Mutations in CHMP2B are not a cause of frontotemporal lobar degeneration in Finnish patients

Background:  Frontotemporal lobar degeneration (FTLD) is a genetically complex disorder. The majority of mutations linked to FTLD families are found in the microtubule‐associated protein tau ( MAPT ) and progranulin ( PGRN ) genes. Mutations in the chromatin‐modifying protein 2B gene ( CHMP2B ) have been identified in a few families. However, CHMP2B has been showed to be a rare cause of FTLD. Our aim was to determine the frequency of CHMP2B mutations in a clinical series of patients with FTLD in Northern Finland. Patients and methods:  We examined 72 (36 men) Finnish patients with FTLD . The mean age at onset was 58.9 (range 43–80).
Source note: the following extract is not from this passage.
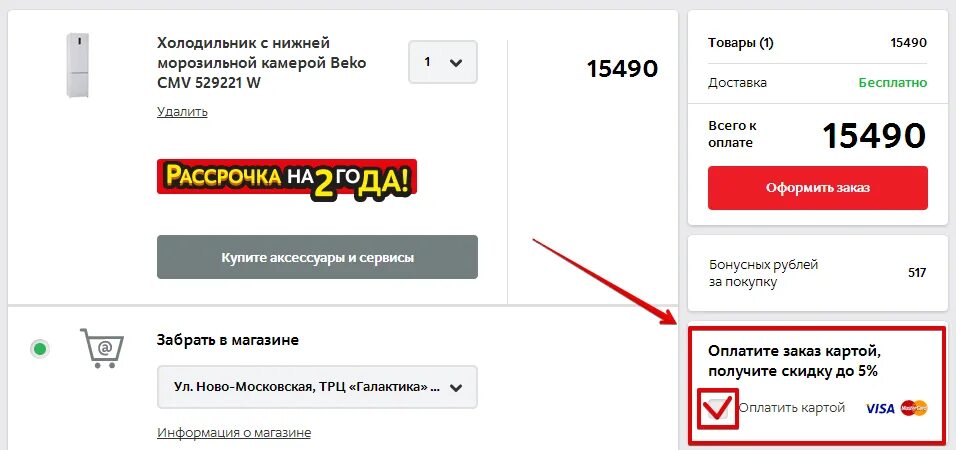956x450 pixels.
Task: Click the Оплатить картой label text
Action: coord(791,407)
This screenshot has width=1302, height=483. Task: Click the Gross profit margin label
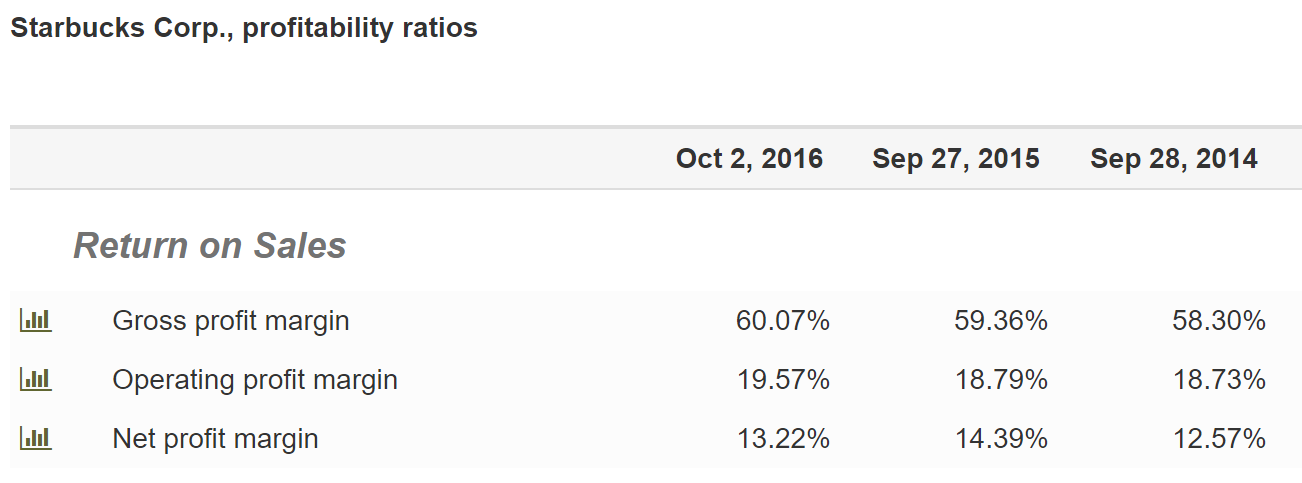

Symptoms of motor neuron disease (FTLD‐MND) were present in 12 patients (17%). Positive family history was detected in 28% of the patients. Mutations in MAPT and PGRN were excluded from these patients. All exons and exon–intron boundaries of the CHMP2B gene were sequenced. Results:  No pathogenic CHMP2B mutations were found. A rare polymorphism in the non‐coding region of exon 1 (rs36098294) and three other previously reported polymorphisms were detected. Conclusions:  Our results confirm that mutations in CHMP2B are not a common cause of FTLD. MAPT and PGRN mutations are also rare in Finnish population, suggesting that other, still unknown genetic factors may play a role in the pathogenesis of FTLD in Finnish population.